The 2018 WAC men's basketball tournament was the postseason men's basketball tournament for the Western Athletic Conference for the 2017–18 season. All tournament games will be played at the Orleans Arena in Paradise, Nevada, from March 8–10, 2018. The winner of the tournament will receive the conference's automatic bid to the NCAA tournament.

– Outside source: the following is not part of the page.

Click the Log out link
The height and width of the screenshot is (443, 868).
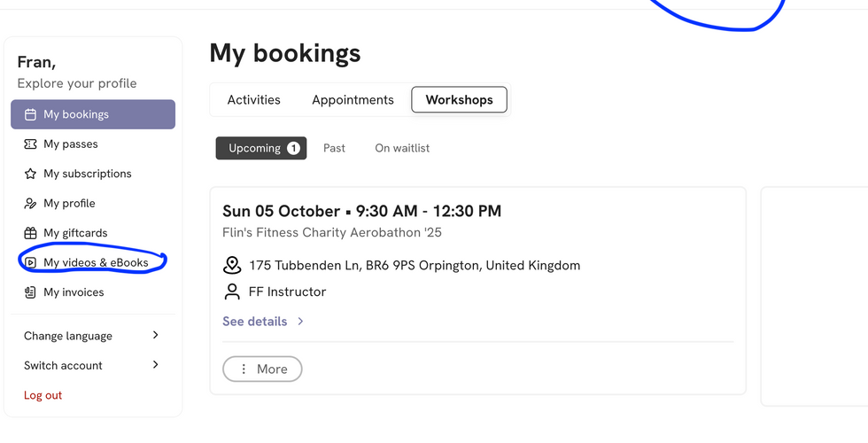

Regular-season champion New Mexico State also won the WAC Tournament championship and received the conference's automatic bid to the NCAA tournament.

==Seeds==

All eight teams in the WAC were eligible to compete in the conference tournament. Teams were seeded by record within the conference, with a tiebreaker system to seed teams with identical conference records.

| Seed | School | Conference | Tiebreaker | Tiebreaker 2 |
|---|---|---|---|---|
| 1 | New Mexico State | 12–2 |  |  |
| 2 | Utah Valley | 10–4 |  |  |
| 3 | Grand Canyon | 9–5 |  |  |
| 4 | Seattle | 8–6 |  |  |
| 5 | UT Rio Grande Valley | 6–8 |  |  |
| 6 | UMKC | 5–9 | 1–1 vs. CSUB | 1–1 vs. UVU |
| 7 | Cal State Bakersfield | 5–9 | 1–1 vs. UMKC | 0–2 vs. UVU |
| 8 | Chicago State | 1–13 |  |  |

==Schedule and results==

Game: Time; Matchup; Score; Television
Quarterfinals – Thursday, March 8
1: 12:00 pm; No. 3 Grand Canyon vs No. 6 UMKC; 77–74; ESPN3
2: 2:30 pm; No. 2 Utah Valley vs No. 7 Cal State Bakersfield; 81–74
3: 6:00 pm; No. 1 New Mexico State vs No. 8 Chicago State; 97–70
4: 8:30 pm; No. 4 Seattle vs No. 5 UT Rio Grande Valley; 77–60
Semifinals – Friday, March 9
5: 6:00 pm; No. 3 Grand Canyon vs No. 2 Utah Valley; 75–60; ESPN3
6: 8:30 pm; No. 1 New Mexico State vs No. 4 Seattle; 84–79
Final – Saturday, March 10
7: 7:00 pm; No. 3 Grand Canyon vs No. 1 New Mexico State; 58–72; ESPNU
Game times in PST. Rankings denote tournament seed.